▶ **WHAT TO WORK ON**
a. Reproduce the part of the merge request description that begins at the words "Note that there" and stops after "of this MR.", renaming "mermaid" to "graphviz" throughout.
b. According to the merge request description, what value is used to sort nodes that are not connected to any ordered output?
c. Carry on the merge request description after its last line.

▶ **EXTRACTED TEXT**
- - - - - - -

Add determinism and completeness to getOrderedNodes and use for getRankedNodes (!223) · Merge requests · Eclipse Projects / aidge / aidge_core

Context

Objective is to reuse getOrderedNodes() (topological node order) in particular for getRankedNodes().

Note that there are other places where refactorizations based on getRankedNodes() could happen. For instance:

save(): to generate mermaid nodes in order and have determinism on the viewed graph
forwardDims(): for one pass forward and to avoid unordered and multiple warnings for the same nodes
add(node set): to simplify current implementation

Though these are not part of this MR.

With respect to getOrderedNodes() this MR brings some extensions in order to:

favor in the topological order the current graph ordered inputs and ordered outputs (was only ordered outputs before)
always provide a complete coverage of the graph even in the presence of weird nodes: nodes with no output or loops of nodes w/o external output
be deterministic to some extend: for this the choice has been made to use a global unique incremental id for the nodes and use it for sorting nodes not connected to any ordered output. This is a reasonable choice as relative creation order of nodes has an understandable meaning. Note though that there is a more involved alternative which would be the insertion order in the graph view, but as of now this information would require a larger rewrite of the graph view implementation. Though it's an option for the future.

With respect to getRankedNodes(), with this MR:

now it is simply implemented as getOrderedNodes() and as we consider with the above assumptions that getOrderedNodes is deterministic, we always return that all nodes have order unicity
the initial intent, of what I understand, was to rank node as a kind of distance to the mRootNode, though it seems to be mainly unused and anyway approximately defined for distances > 1
the only place where it was used was in updateInputsOutputsOrder(), but actually getting a full order of the graph was not necessary and costly (full graph ordering for each deletion), while there we only want either direct connections (i.e. distance == 1) or reset the mRootNode to null.

By the way, as additional notes for future thought:

maintainance of mRootNode brings complexity which could be removed
- mainly mRootNode is useful for graph matchings which may be either top-down or bottom-up and for which it is useful to have the initial seeding node
- though, this is a pure graph matching issue, and it would be better to have a matcher return a nodeset (or graphview) and a root node (i.e. the root node would be a field of the graph matcher)

- - - - - - -

▶ **EXTRACTED INFORMATION**

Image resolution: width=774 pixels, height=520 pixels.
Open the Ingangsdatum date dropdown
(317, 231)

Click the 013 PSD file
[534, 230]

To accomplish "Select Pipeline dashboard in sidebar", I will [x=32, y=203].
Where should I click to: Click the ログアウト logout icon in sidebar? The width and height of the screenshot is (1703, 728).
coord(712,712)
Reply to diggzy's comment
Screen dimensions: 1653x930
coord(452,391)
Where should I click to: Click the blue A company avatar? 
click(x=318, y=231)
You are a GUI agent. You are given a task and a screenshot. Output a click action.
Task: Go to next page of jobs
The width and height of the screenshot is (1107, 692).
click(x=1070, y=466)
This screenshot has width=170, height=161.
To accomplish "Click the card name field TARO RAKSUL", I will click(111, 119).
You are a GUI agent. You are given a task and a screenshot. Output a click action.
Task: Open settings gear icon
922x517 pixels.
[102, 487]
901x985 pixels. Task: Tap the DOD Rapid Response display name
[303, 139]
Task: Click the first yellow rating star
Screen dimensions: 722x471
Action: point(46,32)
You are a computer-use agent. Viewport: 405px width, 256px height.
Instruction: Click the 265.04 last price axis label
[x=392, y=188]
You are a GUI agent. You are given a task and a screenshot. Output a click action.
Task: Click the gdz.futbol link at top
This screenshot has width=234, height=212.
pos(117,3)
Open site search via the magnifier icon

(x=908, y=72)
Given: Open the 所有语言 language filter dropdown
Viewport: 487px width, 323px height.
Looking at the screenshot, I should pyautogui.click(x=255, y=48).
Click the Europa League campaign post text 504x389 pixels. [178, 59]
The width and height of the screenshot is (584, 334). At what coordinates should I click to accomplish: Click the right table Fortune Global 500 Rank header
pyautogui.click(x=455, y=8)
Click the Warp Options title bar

- - - - - - -

▶ **RESULTS**
a.
Note that there are other places where refactorizations based on getRankedNodes() could happen. For instance:

save(): to generate graphviz nodes in order and have determinism on the viewed graph
forwardDims(): for one pass forward and to avoid unordered and multiple warnings for the same nodes
add(node set): to simplify current implementation

Though these are not part of this MR.

b. A global, unique, incremental id for the nodes.

c.
- otherwise I do not see a real usage of having a mRootNode in the graph which is a kind of "first inserted node" unless some "hard to understand node if it was deleted"
optionally, in place of this: if we want something more meaningful, it would be the full insertion order of nodes in the graph view (ref to point above), which would then cover the "first inserted" (or "first remaining inserted" in case of deletion), and would allow a more located determinism for node visits such as getOrderedNodes() (i.e. use insertion id instead of creation id).

Review and refer to per commit messages for additional details, in commit order (older to newer):

[Node] Add globally unique incremental id to nodes: add unique incremental id to nodes
[GraphView] improve topological order determinism: see discussions above on topological order improvements
[GraphView] preserve relative node ids in clone operation: clone graph nodes in order of creation in order to preserve order in the cloned graph
[GraphView] implement getRankedNode() as a topological order: simply implement getRankedNodes() as getOrderedNodes(), see discussion above

The function getRankedNodes() changed behavior, the initial interface description was kept (ref to the docstring in the API).

To be discussed I suppose whether we really make this change and if so whether we keep the legacy description.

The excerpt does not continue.